L'antiquité de cette planète avait pourtant vu se développer des systèmes philosophiques et une culture artistique, assez comparables à la situation en Grèce, quoique d'un style très différent. Sur d'autres continents étaient aussi apparues des civilisations originales, et de nouvelles religions avaient commencé à prôner une vie basée sur le respect et l'amour d'autrui. L'esclavage avait même été sur le point d'être aboli par un empereur plus éclairé, mais trop vite assassiné... par un esclave qui craignait de «perdre son identité» si il n'avait plus de maître! Quand, quelques dizaines d'années plus tard, le cruel pouvoir scientiste se mit en place, toutes les religions furent persécutées. Mais, contrairement à ce qui s'est passé sur Terre avec les disciples de Christ, ils ne purent se maintenir, ils disparurent, comme ont disparu les Druides, les Cathares ou la douce civilisation crétoise. Pire, les scientistes développèrent une forme de «psychologie» spécialement destinée à contrer ce genre de religions et les sentiments humains compassionnés et altruistes qu'elles produisent, exaltant au contraire la «libération» de l'égocentrisme et du désir de jouissance personnel. Et, pour jouir, il fallait posséder, il fallait s'imposer, il fallait gagner, il ne fallait pas être «un faible». Ils étaient très fiers des résultats obtenus sur la caste des maîtres, grâce à l'«éducation» qu'ils donnaient à leurs adolescents. Leurs connaissances en neurologie et en génétique leur permettaient maintenant d'entreprendre des recherches sur le cerveau, afin de le «purifier» de tous les sentiments «irrationnels», recherches qui, on s'en sera douté, consommaient beaucoup d'esclaves, rendus fous et ensuite revendus à des centrales nucléaires où ils mouraient comme des mouches. Ainsi, au moment où la Terre commença à observer Ouarkatan, les seuls opposants visibles étaient les derniers «sauvages», menacés d'extinction à court terme, à moins qu'ils ne subsistent dans des réserves de chasse, terrorisés, tentant en vain de trouver des cachettes sûres ou d'échapper aux détecteurs infrarouges des chasseurs.

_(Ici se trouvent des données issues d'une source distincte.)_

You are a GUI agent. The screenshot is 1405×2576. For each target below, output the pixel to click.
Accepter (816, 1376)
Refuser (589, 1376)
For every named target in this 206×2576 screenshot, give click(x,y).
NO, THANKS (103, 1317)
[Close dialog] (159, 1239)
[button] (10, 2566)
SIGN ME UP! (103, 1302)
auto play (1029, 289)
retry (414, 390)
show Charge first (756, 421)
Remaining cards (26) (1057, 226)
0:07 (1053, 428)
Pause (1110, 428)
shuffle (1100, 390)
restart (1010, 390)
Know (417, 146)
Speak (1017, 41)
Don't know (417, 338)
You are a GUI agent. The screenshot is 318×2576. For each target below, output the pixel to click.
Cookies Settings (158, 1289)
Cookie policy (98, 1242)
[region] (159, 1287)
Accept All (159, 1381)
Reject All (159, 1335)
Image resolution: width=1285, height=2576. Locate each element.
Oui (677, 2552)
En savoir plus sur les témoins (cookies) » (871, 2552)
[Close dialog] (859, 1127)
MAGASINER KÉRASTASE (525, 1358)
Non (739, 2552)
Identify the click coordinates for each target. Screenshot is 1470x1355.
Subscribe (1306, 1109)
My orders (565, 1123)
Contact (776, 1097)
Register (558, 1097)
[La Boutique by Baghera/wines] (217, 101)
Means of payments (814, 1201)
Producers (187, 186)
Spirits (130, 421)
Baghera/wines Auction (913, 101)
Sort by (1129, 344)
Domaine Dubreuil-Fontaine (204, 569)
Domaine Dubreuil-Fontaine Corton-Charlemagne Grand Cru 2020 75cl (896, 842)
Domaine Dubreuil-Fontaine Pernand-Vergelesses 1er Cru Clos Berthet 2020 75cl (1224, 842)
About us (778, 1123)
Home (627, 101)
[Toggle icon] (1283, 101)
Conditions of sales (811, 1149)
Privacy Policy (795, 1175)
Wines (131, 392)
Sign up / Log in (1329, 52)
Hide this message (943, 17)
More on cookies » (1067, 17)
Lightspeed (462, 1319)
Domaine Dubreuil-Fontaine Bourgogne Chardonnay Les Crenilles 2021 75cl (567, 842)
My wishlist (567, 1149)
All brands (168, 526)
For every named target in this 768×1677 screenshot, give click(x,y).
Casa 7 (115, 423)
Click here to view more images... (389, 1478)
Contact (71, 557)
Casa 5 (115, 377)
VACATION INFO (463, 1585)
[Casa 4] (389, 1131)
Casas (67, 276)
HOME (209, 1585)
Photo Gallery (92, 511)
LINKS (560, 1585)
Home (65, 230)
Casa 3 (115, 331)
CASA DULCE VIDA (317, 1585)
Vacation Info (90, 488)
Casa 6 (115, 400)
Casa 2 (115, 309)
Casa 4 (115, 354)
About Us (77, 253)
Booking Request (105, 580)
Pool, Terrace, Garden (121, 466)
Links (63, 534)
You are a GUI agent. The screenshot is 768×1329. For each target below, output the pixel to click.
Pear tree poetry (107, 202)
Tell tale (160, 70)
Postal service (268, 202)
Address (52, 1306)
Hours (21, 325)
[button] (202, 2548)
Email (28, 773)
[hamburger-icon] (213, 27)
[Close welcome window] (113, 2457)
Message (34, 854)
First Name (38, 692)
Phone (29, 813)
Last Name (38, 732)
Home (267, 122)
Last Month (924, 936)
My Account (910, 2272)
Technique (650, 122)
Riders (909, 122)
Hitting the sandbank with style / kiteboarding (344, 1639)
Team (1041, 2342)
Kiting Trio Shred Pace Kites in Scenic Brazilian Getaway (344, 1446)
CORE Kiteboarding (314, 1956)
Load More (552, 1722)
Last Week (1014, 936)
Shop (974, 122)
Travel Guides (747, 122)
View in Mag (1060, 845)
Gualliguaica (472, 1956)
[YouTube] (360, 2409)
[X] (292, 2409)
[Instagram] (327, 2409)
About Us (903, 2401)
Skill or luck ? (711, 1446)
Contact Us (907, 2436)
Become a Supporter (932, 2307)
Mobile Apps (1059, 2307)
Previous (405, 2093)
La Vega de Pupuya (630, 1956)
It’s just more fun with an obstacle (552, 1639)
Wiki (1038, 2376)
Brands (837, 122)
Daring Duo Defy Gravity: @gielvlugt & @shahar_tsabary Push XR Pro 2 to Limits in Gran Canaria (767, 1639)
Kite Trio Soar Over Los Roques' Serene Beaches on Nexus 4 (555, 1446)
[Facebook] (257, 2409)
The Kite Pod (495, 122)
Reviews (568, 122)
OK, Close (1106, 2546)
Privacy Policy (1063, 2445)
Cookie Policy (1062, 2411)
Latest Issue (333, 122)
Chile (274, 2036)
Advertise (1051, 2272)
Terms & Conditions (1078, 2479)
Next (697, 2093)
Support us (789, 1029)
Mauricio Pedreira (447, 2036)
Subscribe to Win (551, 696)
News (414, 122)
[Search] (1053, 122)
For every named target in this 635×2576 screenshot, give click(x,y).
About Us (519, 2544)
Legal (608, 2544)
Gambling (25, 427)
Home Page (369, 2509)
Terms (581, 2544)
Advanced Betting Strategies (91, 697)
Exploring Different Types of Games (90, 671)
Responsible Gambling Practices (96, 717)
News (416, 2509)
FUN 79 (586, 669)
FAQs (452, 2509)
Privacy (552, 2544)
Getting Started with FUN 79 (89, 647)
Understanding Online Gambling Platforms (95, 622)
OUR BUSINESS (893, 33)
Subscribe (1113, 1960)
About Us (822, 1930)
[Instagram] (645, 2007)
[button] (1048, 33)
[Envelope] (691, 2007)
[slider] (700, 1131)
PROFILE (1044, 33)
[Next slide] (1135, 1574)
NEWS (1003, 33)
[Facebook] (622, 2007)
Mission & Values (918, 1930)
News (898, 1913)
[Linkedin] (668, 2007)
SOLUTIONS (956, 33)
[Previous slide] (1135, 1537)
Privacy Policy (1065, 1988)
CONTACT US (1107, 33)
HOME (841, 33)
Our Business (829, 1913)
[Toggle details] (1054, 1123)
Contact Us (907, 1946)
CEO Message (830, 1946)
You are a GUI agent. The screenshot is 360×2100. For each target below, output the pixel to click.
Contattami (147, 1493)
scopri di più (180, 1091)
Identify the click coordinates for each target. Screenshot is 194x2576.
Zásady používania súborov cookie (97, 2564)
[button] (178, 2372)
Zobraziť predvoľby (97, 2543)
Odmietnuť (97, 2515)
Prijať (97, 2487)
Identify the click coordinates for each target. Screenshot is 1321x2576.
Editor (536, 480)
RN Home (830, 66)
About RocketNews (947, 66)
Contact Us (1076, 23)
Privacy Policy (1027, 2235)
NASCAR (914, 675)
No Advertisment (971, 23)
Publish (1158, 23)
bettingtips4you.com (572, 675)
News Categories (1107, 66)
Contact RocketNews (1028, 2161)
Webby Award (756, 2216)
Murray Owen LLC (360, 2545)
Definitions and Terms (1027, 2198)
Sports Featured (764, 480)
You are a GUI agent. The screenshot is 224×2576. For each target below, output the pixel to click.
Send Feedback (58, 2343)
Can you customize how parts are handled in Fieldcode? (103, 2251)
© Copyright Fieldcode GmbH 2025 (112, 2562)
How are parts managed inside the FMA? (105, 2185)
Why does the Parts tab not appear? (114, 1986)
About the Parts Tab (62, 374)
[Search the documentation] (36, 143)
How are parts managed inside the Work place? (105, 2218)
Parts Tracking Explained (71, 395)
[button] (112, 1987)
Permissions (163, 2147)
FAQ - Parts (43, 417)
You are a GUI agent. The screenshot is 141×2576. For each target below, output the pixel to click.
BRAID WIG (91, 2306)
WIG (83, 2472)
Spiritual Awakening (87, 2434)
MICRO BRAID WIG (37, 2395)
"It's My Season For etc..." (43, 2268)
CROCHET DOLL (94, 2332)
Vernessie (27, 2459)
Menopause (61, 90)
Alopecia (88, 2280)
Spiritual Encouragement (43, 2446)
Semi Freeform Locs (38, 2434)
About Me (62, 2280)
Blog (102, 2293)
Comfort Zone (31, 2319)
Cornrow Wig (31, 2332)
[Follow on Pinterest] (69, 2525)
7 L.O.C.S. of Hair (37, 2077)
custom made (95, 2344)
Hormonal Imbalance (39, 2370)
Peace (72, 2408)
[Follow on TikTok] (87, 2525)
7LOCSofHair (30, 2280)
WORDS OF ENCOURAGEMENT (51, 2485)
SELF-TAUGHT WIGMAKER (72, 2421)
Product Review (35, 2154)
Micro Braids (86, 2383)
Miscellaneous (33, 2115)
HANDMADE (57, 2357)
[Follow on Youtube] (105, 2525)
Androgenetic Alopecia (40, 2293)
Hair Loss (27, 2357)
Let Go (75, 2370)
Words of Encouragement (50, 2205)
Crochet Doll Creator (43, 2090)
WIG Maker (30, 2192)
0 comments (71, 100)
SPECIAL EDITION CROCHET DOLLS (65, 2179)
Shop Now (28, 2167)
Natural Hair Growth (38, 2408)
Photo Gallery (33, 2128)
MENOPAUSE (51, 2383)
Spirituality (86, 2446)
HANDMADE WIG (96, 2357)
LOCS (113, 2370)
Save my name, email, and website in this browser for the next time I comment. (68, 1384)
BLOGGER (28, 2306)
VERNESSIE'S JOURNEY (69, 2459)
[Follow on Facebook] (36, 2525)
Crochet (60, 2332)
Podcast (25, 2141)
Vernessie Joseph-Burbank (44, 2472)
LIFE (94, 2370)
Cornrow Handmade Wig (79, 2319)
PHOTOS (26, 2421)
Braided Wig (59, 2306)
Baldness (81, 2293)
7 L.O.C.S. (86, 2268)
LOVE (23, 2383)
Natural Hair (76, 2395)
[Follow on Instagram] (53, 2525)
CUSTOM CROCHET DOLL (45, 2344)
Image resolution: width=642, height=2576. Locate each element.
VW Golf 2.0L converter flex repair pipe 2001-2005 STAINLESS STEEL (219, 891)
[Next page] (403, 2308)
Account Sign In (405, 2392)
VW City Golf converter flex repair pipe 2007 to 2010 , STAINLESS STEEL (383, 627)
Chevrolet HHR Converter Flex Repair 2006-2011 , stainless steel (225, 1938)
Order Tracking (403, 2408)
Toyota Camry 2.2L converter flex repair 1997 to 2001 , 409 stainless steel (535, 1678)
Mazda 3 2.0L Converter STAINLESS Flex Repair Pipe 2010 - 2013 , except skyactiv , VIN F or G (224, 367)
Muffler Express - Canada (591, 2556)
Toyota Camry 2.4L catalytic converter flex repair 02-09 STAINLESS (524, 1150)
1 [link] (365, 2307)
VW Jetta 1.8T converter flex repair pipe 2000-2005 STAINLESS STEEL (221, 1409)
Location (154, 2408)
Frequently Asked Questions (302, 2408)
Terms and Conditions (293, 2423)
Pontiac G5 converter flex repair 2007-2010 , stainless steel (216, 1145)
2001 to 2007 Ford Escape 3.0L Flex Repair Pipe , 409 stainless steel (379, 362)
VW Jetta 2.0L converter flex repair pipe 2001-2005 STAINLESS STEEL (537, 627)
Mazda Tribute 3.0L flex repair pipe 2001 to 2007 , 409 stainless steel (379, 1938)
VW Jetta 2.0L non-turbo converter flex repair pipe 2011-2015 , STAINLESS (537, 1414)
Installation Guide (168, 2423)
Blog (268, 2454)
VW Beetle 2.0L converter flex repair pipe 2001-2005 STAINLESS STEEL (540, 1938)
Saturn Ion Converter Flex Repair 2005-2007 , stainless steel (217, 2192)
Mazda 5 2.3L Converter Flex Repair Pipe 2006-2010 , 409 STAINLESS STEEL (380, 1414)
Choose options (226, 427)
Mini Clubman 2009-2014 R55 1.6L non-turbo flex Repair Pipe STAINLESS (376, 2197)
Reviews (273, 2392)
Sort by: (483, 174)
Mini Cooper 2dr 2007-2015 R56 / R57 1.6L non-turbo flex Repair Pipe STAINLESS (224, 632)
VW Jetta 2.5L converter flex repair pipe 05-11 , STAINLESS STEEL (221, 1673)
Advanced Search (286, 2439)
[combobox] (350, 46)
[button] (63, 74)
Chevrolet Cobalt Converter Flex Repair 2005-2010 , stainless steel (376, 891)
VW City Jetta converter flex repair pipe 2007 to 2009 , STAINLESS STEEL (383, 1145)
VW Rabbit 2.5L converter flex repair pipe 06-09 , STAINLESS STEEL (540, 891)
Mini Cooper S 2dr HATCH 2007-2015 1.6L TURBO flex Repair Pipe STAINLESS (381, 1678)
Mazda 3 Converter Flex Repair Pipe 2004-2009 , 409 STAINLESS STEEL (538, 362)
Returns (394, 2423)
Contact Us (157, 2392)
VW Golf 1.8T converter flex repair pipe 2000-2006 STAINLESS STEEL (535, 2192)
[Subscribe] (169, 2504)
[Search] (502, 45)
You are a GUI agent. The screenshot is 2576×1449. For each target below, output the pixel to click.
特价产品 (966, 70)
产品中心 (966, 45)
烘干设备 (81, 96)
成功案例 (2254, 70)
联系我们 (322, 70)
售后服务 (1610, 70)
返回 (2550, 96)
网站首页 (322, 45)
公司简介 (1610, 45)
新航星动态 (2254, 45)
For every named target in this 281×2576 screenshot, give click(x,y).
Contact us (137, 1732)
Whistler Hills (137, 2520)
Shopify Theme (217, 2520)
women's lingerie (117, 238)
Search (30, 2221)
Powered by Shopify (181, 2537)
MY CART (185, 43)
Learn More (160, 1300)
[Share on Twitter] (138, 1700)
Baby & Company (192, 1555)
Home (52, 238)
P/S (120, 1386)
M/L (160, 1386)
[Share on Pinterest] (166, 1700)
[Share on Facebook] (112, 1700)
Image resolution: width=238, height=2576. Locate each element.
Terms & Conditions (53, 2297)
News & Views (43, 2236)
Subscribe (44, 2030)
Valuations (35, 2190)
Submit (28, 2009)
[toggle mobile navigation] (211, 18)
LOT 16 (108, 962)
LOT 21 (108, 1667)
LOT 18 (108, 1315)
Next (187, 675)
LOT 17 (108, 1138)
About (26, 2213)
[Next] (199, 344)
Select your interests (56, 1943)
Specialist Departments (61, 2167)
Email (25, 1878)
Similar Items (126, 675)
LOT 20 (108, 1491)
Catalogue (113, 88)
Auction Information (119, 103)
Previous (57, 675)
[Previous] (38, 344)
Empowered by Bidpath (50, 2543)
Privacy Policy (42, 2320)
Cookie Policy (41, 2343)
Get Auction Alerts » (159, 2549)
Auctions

Mais le plus révoltant paradoxe fut que, malgré cet incroyable étalage de cruauté et de perversité, les penseurs terriens mirent longtemps à admettre que le régime politique ouarkien était un régime fachiste. Il fut en effet difficile de comprendre, surtout chez les intellectuels «de gauche», les «libertaires» et les capitalistes, qu'il ne s'agissait pas d'un fachisme autoritaire classique, comme le nazisme terrien de sinistre mémoire, mais au contraire d'un fachisme «libéral», simple extrapolation du capitalisme occidental du 20eme siècle ou de la «liberté» des crado-punks des années 1980-2000. En effet les attaques contre les gens et les atteintes à la liberté n'y étaient pas imposées au nom de l'ordre et du pouvoir, mais au nom de la liberté et de la jouissance égocentrique, voire du «développement personnel». Que cela mène à exactement le même résultat que le nazisme remettait durement en cause beaucoup de mouvements sociaux qui se prétendaient progressistes, mais qui en réalité ne préconisaient que l'égocentrisme et de la jouissance immédiate au détriment des autres. Aussi le statut exact de Ouarkatan fut longtemps objet de débats, certains persistant à y voir une forme de paradis «libertaire» idéal. Même si tout le monde sait très bien que le les deux livres «1984» d'Orwell et «Le Meilleur des Mondes» d'Huxley finissent pareil...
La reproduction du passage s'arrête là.